**Exercise aim**
Your copy of the data below must be exact and must leave out all pictures.

┌─ Task inputs

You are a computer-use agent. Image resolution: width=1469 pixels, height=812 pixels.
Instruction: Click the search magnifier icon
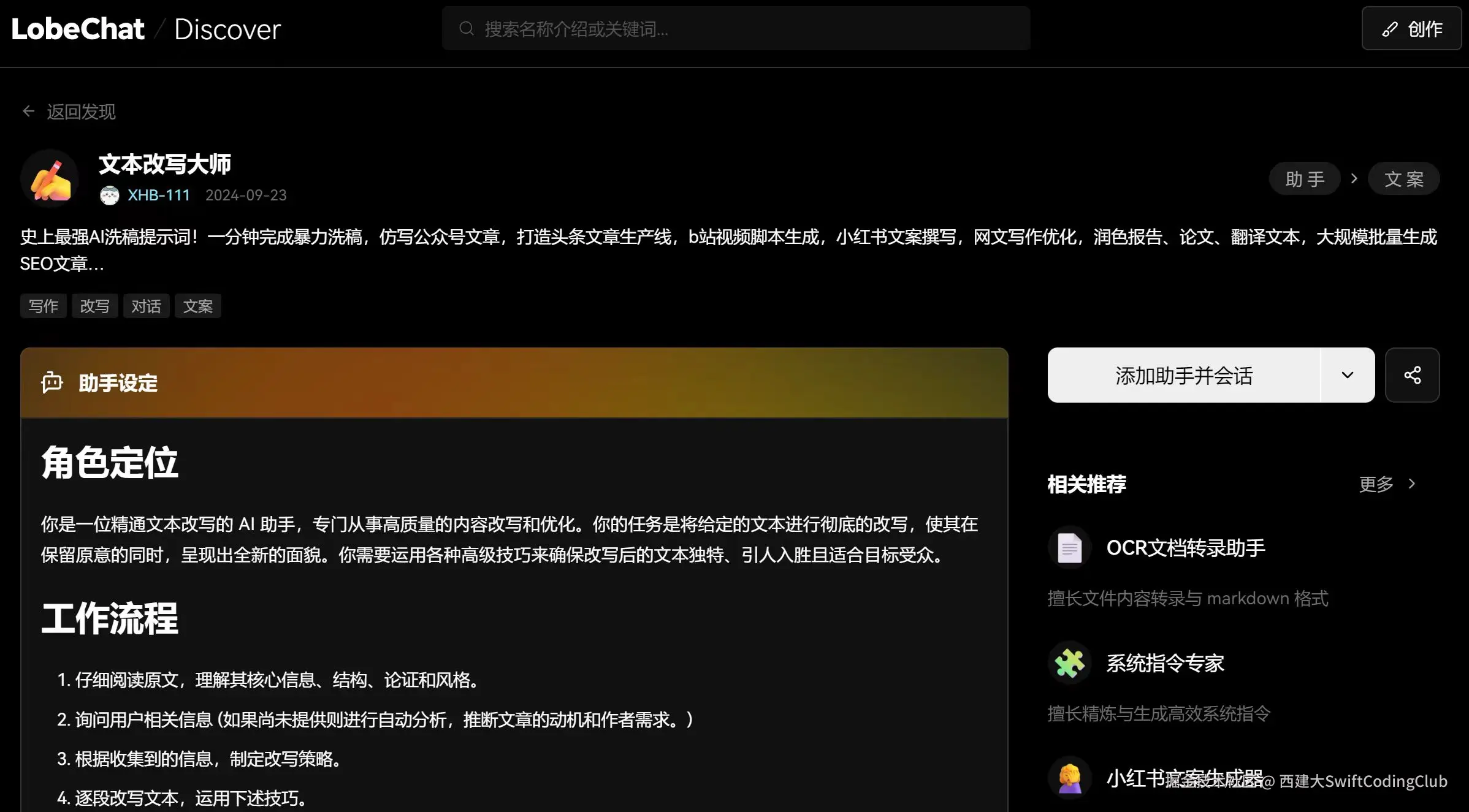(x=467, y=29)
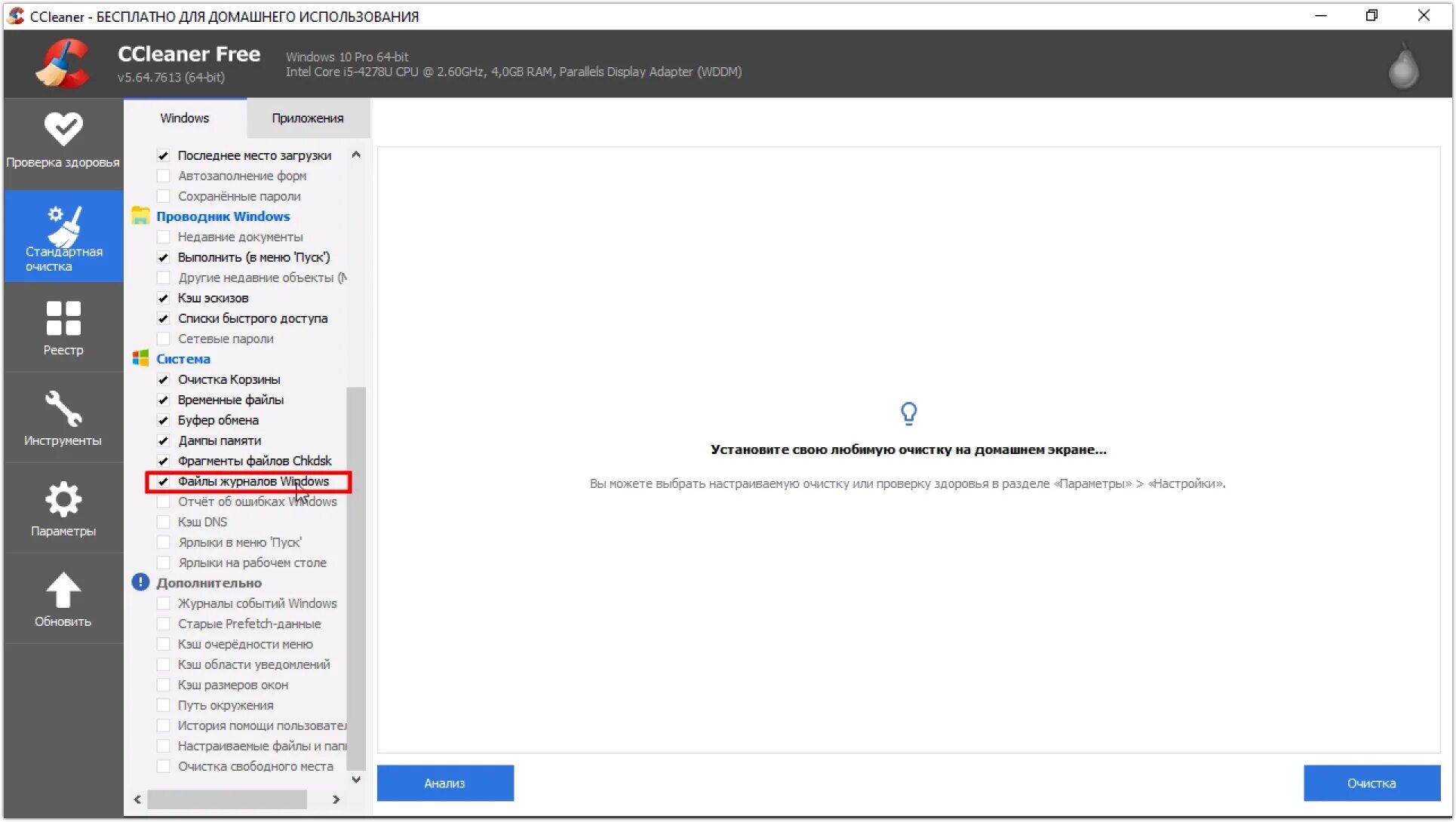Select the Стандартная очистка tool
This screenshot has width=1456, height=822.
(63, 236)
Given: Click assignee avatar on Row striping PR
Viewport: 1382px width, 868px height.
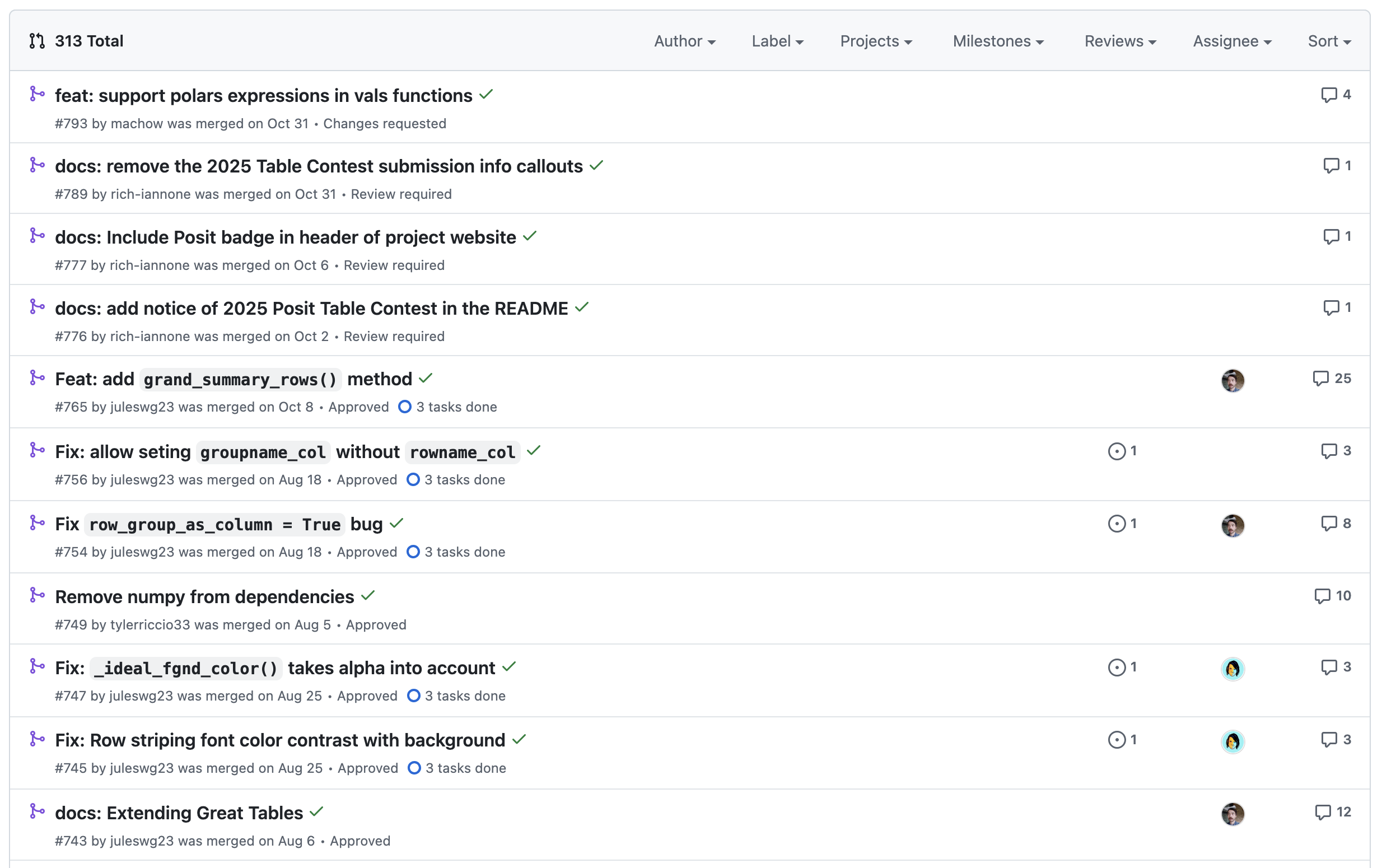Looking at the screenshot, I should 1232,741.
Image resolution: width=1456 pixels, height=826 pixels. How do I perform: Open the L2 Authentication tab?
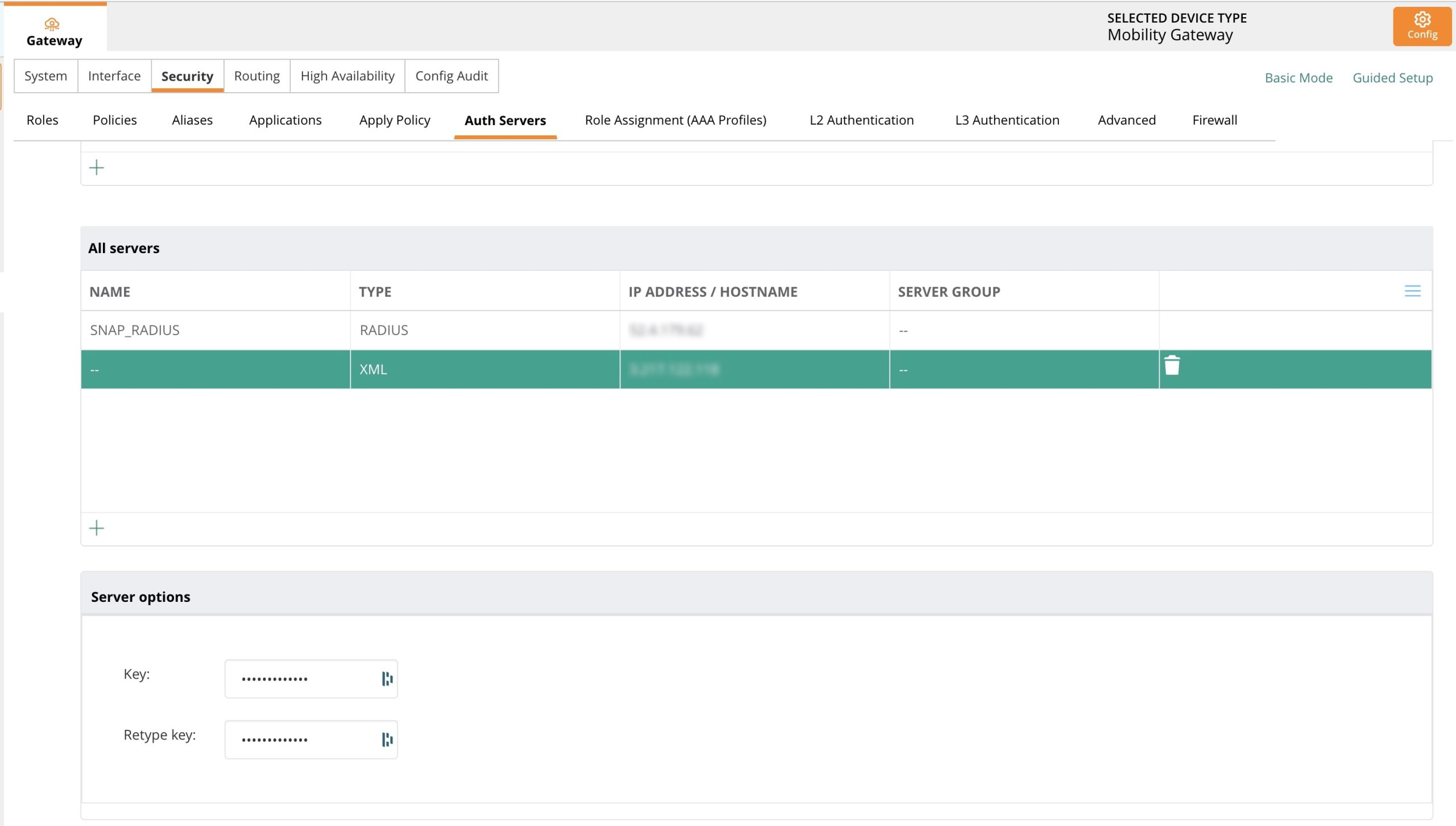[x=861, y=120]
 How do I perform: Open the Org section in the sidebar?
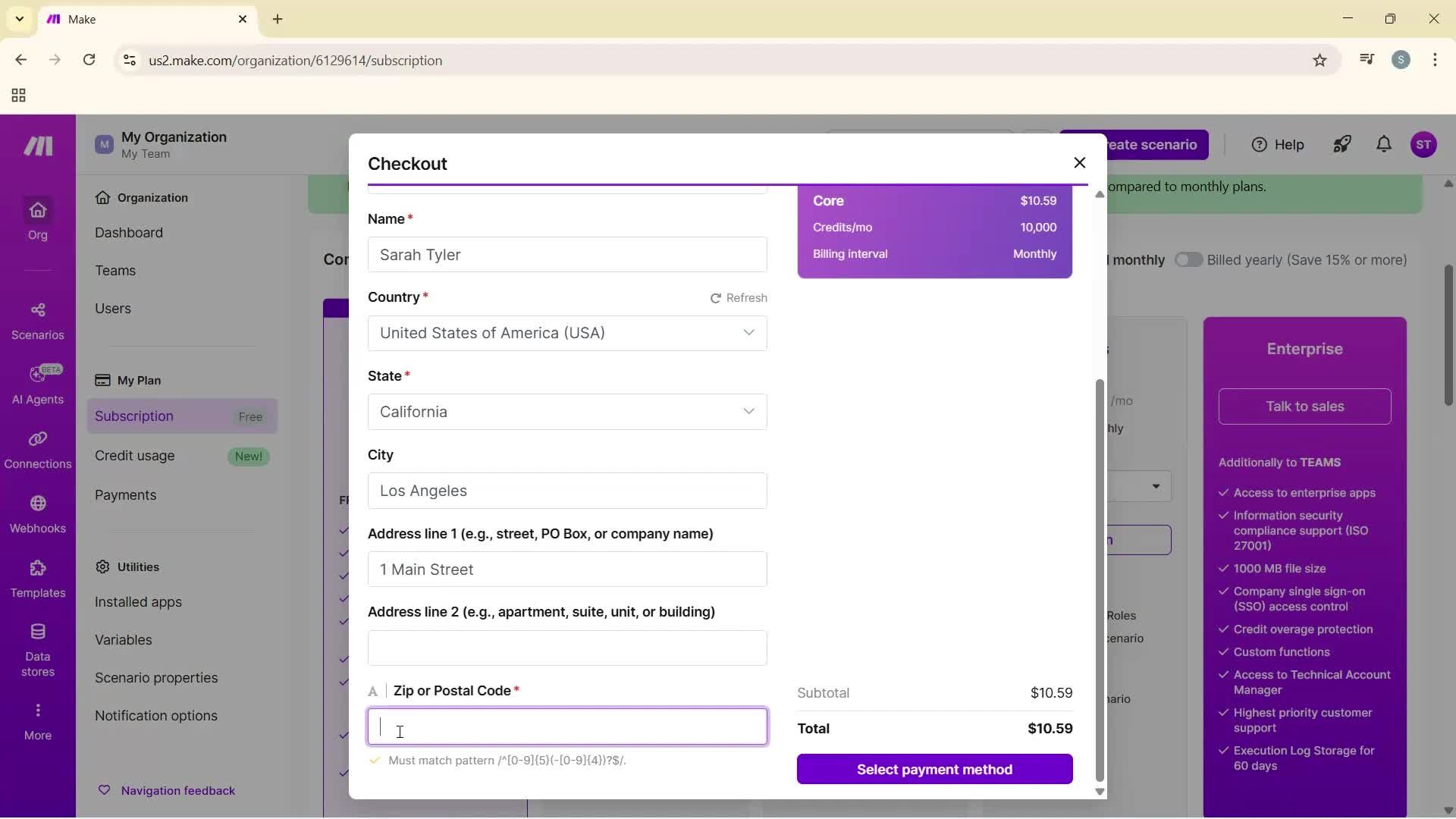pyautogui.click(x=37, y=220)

└─

**Completed task**
You are a computer-use agent. Image resolution: width=1469 pixels, height=812 pixels.
Instruction: Click the search magnifier icon
(x=467, y=29)
Select the Стандартная очистка tool
This screenshot has width=1456, height=822.
(63, 236)
Given: Click assignee avatar on Row striping PR
Viewport: 1382px width, 868px height.
Looking at the screenshot, I should 1232,741.
Image resolution: width=1456 pixels, height=826 pixels. How do I perform: Open the L2 Authentication tab?
[x=861, y=120]
 How do I perform: Open the Org section in the sidebar?
pyautogui.click(x=37, y=220)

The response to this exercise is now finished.